IV. valid employment of a child in the parent’s business

I and III only

II and IV only

I, II, and IV only

II, III, and IV only

(LO 7–2)

A

I, II, and IV only

Of the listed choices, only option III is not an example of income shifting or splitting. The transfer of property to a grantor trust, by definition, involves the income being taxed back to the grantor. Thus, there would be no income shifting or splitting.

52
Q
  1. In 2016, Floyd Small, age 15, is claimed as a dependent on his parents’ income tax return. When Floyd was born, his parents established an UGMA with corporate bonds and have contributed a little to it every year since. This year, the account generated $4,900 of interest income. There were no distributions from the account this year. Floyd’s parents file jointly, and have taxable income of $245,000.
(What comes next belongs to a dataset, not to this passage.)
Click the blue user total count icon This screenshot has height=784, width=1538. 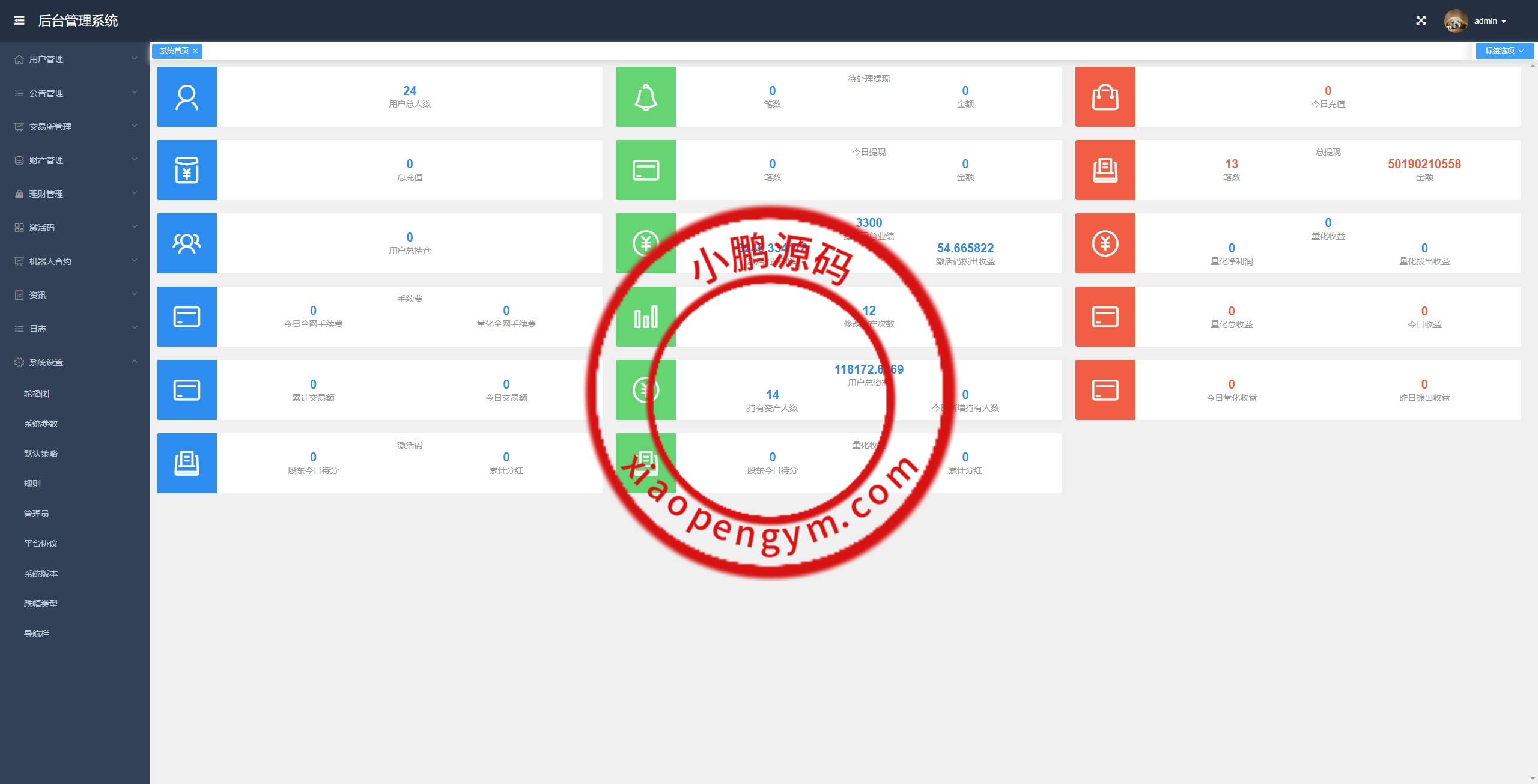[187, 97]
What is Floyd’s income tax liability for the current year?

$105

$280

$1,029

$1,271

(LO 7-2)

A

$1,029

$4,900 Total Income
- $1,050 Limited Standard Deduction
- $1,050 * 10% Child’s rate = $105
= $2,800 * 33% Parent’s Rate = $924

Total = $1,029

53
Q
  1. Which of the following statements are correct with respect to earned income received by a 15-year-old child who is eligible to be claimed as a dependent?

I. The child has a limited standard deduction (up to $1,050 in 2016) available.

II. The child has up to a full standard deduction ($6,300 in 2016) available.

III. Any income in excess of the available standard deduction and $1,050 is taxable at the parents’ marginal income tax bracket.

IV. The income is not subject to the “kiddie tax” rules because it is earned income.

I only

II only

I and III only

II and III only

II and IV only

(LO 7-1)

A

II and IV only

The kiddie tax rules apply only to unearned income, not earned income. Thus the child may use up to his or her full standard deduction against the earned income. There is no application of the parental tax rate to the earned income.